[Start of section]
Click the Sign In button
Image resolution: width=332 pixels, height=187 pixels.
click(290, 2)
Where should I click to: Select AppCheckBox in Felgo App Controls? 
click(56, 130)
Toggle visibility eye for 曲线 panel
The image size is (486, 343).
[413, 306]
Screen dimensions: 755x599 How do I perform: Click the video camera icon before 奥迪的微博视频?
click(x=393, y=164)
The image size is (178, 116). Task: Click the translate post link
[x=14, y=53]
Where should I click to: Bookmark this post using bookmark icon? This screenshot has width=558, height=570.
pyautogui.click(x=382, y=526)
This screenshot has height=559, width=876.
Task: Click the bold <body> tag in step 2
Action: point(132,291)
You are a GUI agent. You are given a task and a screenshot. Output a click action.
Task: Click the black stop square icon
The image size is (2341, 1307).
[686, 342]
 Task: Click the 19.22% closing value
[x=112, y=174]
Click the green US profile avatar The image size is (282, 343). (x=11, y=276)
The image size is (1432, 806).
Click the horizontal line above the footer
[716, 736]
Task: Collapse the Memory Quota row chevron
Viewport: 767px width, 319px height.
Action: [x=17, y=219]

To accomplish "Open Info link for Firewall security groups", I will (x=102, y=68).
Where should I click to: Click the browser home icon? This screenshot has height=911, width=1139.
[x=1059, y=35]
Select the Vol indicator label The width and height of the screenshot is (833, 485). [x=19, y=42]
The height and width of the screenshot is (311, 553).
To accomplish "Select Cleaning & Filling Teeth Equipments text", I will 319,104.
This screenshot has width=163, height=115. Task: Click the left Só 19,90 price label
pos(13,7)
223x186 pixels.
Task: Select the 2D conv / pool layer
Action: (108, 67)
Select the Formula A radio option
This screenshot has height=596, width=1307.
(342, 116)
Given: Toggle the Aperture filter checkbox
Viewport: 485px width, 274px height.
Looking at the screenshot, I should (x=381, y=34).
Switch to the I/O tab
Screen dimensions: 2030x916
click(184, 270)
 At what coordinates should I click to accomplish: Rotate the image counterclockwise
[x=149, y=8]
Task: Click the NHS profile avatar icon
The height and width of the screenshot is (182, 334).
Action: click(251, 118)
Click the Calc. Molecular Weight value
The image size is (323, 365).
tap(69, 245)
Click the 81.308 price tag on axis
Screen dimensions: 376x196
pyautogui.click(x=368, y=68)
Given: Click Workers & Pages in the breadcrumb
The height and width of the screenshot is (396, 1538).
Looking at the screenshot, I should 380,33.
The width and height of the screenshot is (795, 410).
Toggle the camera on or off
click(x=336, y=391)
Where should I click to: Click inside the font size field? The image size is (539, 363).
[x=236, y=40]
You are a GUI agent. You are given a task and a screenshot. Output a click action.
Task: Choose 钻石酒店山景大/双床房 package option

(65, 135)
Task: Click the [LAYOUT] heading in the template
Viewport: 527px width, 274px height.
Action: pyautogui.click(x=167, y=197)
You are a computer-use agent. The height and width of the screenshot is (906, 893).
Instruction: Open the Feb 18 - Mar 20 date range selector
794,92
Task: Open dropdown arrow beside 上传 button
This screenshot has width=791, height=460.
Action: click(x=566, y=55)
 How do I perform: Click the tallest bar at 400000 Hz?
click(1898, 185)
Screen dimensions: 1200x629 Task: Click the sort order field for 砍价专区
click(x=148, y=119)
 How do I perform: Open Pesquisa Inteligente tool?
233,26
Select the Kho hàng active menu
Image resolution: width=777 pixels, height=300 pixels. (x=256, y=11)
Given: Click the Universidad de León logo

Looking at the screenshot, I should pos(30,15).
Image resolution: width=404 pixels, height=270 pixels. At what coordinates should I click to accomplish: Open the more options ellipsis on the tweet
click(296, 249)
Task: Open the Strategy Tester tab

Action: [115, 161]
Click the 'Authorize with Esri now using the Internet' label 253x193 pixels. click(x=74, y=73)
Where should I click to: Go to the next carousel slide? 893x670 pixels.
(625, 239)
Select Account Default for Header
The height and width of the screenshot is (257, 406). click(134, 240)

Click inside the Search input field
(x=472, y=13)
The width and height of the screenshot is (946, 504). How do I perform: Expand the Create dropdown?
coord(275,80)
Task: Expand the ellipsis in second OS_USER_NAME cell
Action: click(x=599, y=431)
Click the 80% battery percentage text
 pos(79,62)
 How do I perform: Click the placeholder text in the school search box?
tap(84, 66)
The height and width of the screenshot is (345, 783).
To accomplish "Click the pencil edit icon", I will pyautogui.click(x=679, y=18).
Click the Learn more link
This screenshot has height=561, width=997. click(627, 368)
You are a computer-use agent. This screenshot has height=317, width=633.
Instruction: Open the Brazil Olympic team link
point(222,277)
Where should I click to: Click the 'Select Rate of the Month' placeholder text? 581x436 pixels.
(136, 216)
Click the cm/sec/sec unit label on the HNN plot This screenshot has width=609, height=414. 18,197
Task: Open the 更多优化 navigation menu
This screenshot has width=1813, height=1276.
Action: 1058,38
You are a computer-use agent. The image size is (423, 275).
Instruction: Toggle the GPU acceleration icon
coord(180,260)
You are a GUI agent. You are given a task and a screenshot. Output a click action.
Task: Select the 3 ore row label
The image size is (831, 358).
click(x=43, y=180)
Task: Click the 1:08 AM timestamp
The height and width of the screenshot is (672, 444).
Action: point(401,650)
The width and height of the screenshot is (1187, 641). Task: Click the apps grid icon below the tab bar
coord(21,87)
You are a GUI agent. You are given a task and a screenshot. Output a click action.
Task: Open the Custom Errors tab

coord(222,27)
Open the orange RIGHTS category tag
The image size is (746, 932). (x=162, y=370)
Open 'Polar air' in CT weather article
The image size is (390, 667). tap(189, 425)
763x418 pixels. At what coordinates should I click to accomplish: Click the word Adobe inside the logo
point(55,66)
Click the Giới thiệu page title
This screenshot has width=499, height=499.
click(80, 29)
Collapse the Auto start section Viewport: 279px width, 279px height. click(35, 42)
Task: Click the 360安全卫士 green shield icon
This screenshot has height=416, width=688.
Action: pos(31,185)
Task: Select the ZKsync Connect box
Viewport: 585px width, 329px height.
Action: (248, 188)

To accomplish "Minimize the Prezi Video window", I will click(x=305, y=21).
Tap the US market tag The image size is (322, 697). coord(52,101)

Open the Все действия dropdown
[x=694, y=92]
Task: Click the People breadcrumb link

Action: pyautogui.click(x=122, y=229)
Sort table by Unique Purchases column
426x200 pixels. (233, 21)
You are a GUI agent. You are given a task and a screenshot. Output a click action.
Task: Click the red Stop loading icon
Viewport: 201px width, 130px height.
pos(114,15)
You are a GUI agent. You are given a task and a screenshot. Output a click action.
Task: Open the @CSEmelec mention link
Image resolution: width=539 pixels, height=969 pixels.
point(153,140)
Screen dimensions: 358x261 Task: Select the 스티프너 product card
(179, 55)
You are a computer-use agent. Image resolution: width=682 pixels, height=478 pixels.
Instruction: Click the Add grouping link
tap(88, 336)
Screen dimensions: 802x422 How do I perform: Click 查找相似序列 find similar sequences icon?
[End of section]
→ **The problem**
In the entries above, how many lines include the word "avatar"? Give only that number.

→ **Response to this exercise**
2